The Data Processing Inequality is a nice, intuitive inequality about Mutual Information.  Suppose X,Y, Z are random variables and Z is independent of X given Y, then 

MI(X,Z) <= MI(X,Y).

See http://www.scholarpedia.org/article/Mutual_information which has an easy one line proof.

We can apply this inequality to a stacked restricted Boltzmann machine (a type of deep neural net).

Let X be a random binary vector consisting of the states of neurons in the first layer.

Let Y be a random binary vector consisting of the states of neurons in the second layer.

And let Z be a random binary vector consisting of the states of neurons in the third layer.

Then

MI(X,Z) <= min( MI(X,Y), MI(Y,Z) ).

Informally, that inequality says that amount of information that can flow from the first layer to the third layer of a stacked RBM deep neural net is less than or equal to the maximum flow rate between the first and second layer.  Also, the amount of information that can flow from the first layer to the third layer is less than or equal to the maximum flow rate between the second and third layer.  This inequality will seem obvious to those who know information theory, but I still think it’s cute.
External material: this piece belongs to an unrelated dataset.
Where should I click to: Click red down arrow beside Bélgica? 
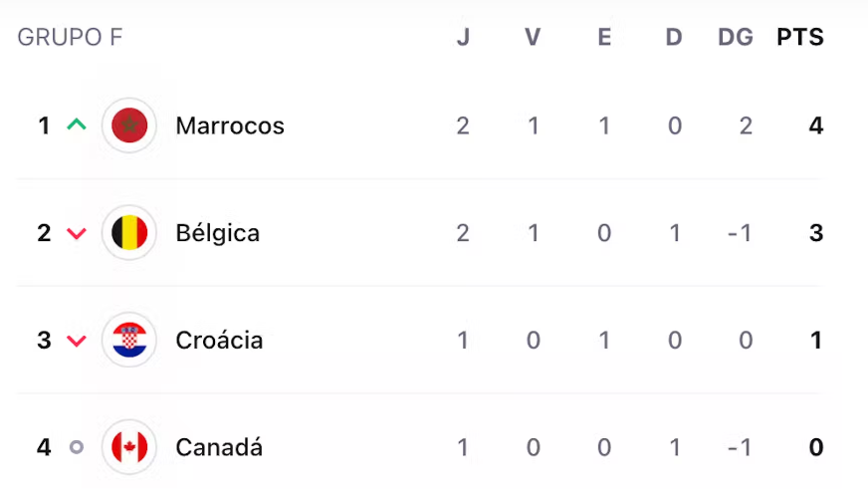point(77,233)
The above inequality is also sharp in the sense that there are simple examples where the right hand side equals the left hand side.  Consider a Markov Random Field consisting of just three random binary variables X, Y and Z.  Suppose further,  that P(X)=0.5, P(X=Y)=1,  and P(Y=Z)=1.  Then MI(X,Y)=1 bit, MI(Y,Z) =1 bit, and MI(X,Z) =1 bit so both sides of the inequality are 1.

Information theory can also be used to construct a lower bound on the information transfer between the first and third layer.

MI(X,Z) >= MI(Y,X)+MI(Y,Z) – H(Y)

where H(Y) is the entropy of Y (i.e. the information content of the random variable Y).

mi3nn

Intuitively, if the sum of the information from X to Y and from Z to Y  exceeds the information capacity of Y, then there must be some information transfer between X and Z.